#### [RECORDS SHOWN]
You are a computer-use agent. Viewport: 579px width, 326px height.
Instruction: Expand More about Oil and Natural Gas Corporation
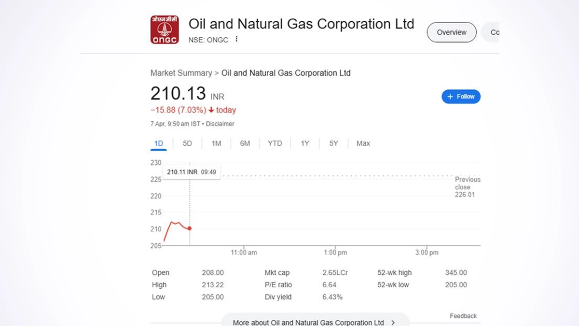pos(314,322)
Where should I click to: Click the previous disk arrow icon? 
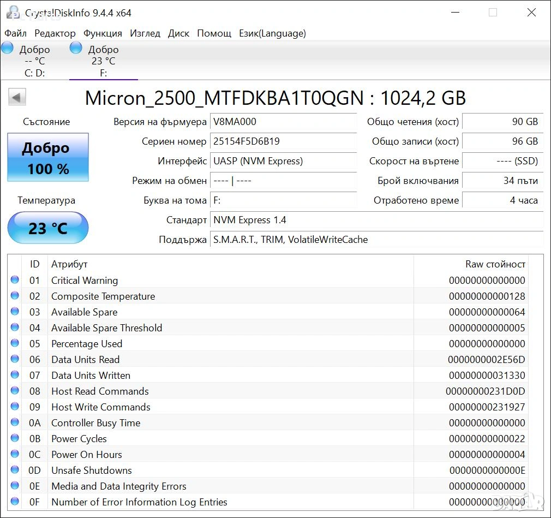click(17, 98)
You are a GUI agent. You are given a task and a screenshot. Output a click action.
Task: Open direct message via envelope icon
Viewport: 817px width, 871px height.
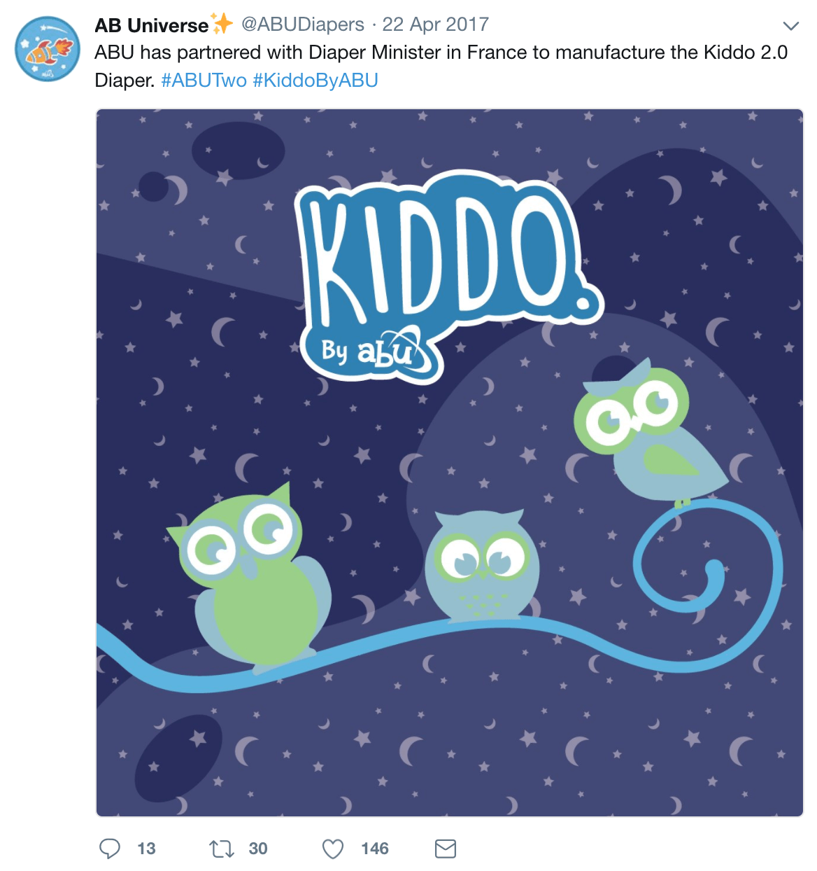click(446, 849)
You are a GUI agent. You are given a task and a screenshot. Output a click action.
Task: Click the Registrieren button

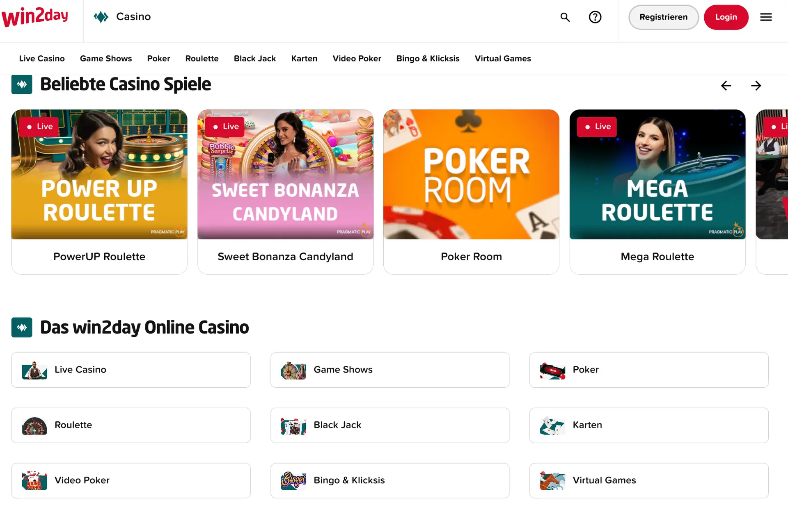663,17
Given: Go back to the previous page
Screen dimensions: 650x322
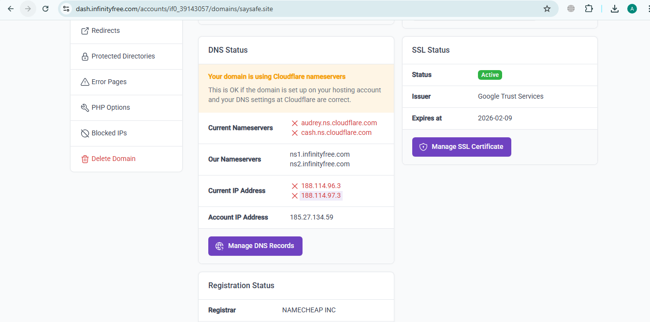Looking at the screenshot, I should pyautogui.click(x=11, y=9).
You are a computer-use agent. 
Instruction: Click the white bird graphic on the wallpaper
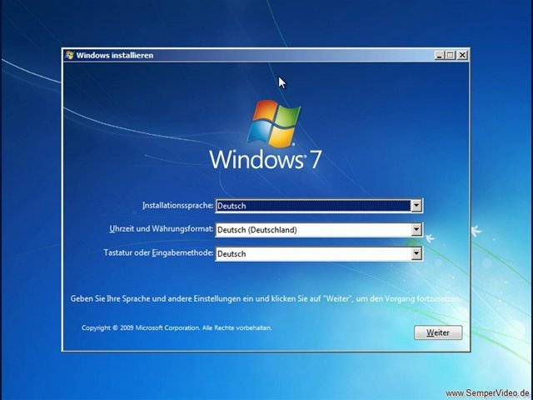tap(476, 230)
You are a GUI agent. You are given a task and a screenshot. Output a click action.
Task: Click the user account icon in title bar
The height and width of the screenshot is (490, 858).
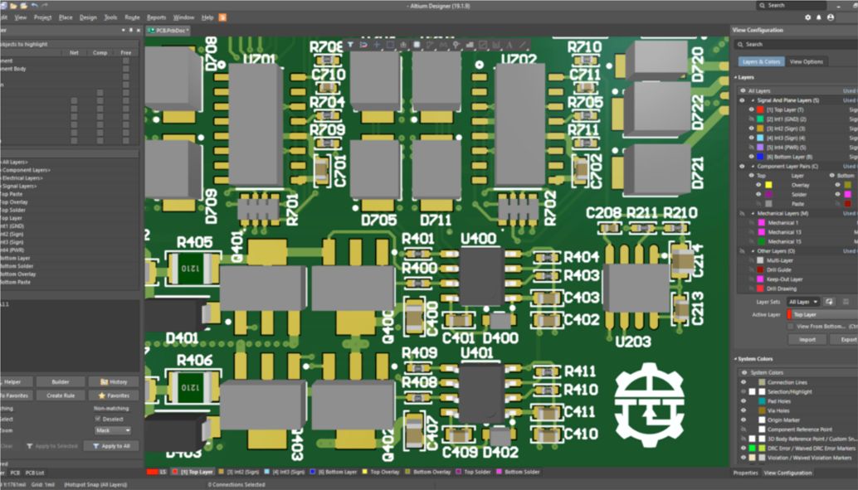pos(831,17)
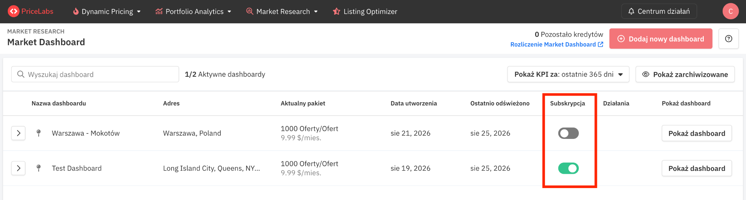Click the star icon of Listing Optimizer
This screenshot has height=200, width=746.
[x=336, y=12]
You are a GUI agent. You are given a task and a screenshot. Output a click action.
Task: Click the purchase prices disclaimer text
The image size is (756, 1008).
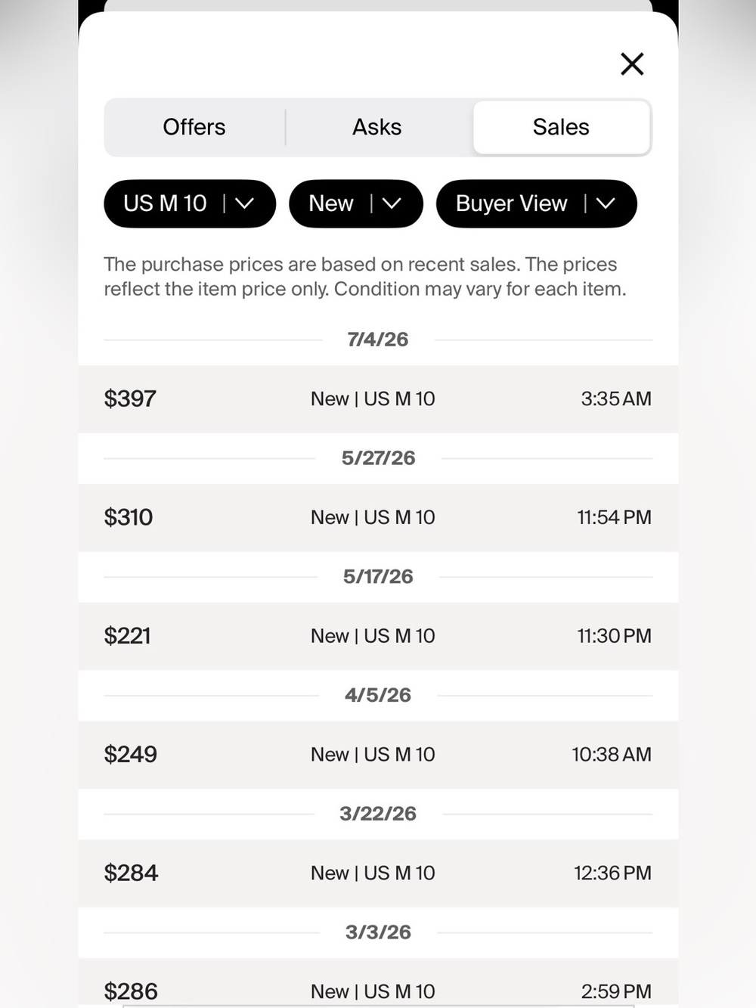point(365,277)
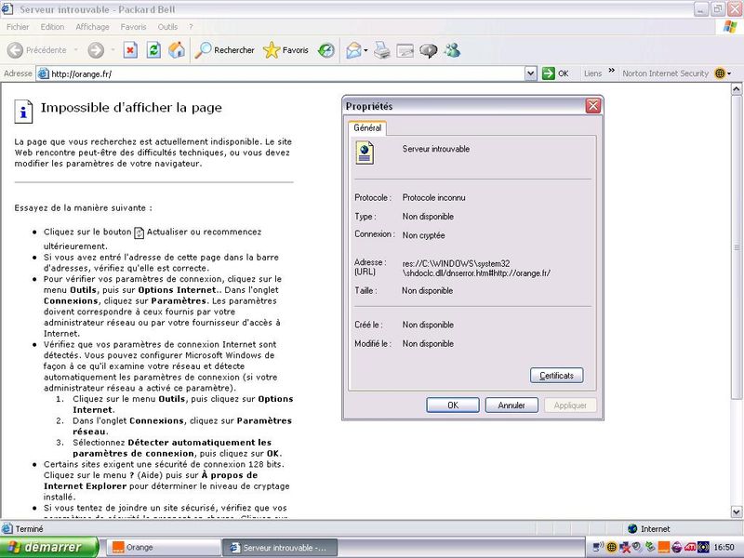Show browsing history via Historique icon
Image resolution: width=744 pixels, height=558 pixels.
(x=326, y=50)
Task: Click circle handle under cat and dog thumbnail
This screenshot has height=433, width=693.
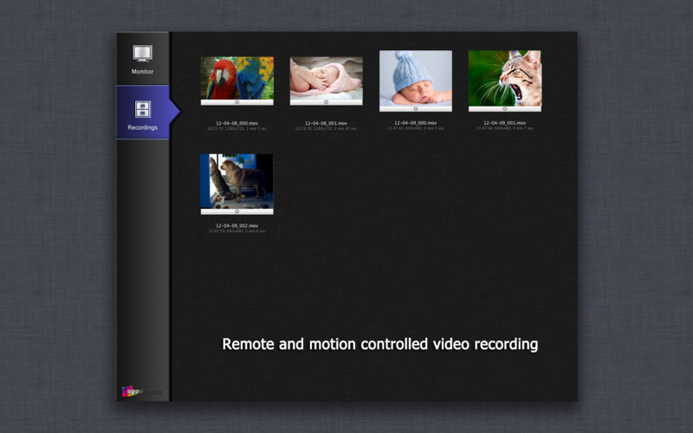Action: tap(236, 211)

#### [DIRECTIONS]
Your answer must be the entries repeated exactly, with no pictures.

#### [EXERCISE SOLUTION]
You are a computer-use agent. Viewport: 579px width, 326px height.
Instruction: Expand More about Oil and Natural Gas Corporation
pos(314,322)
Where should I click to: Click the previous disk arrow icon? 
click(17, 98)
You are a GUI agent. You are given a task and a screenshot. Output a click action.
Task: Open direct message via envelope icon
Viewport: 817px width, 871px height.
click(446, 849)
You are a GUI agent. You are given a task and a screenshot. Output a click action.
Task: Click the Registrieren button

663,17
Given: Go back to the previous page
Screen dimensions: 650x322
Looking at the screenshot, I should pyautogui.click(x=11, y=9).
You are a computer-use agent. 
Instruction: Click the white bird graphic on the wallpaper
tap(476, 230)
You are a GUI agent. You are given a task and a screenshot. Output a click action.
Task: Click the user account icon in title bar
The height and width of the screenshot is (490, 858).
pos(831,17)
Click the star icon of Listing Optimizer
This screenshot has height=200, width=746.
[x=336, y=12]
You are a GUI agent. You are given a task and a screenshot. Output a click action.
Task: Click the purchase prices disclaimer text
The image size is (756, 1008).
point(365,277)
Show browsing history via Historique icon
Image resolution: width=744 pixels, height=558 pixels.
(x=326, y=50)
Task: Click circle handle under cat and dog thumbnail
This screenshot has height=433, width=693.
Action: tap(236, 211)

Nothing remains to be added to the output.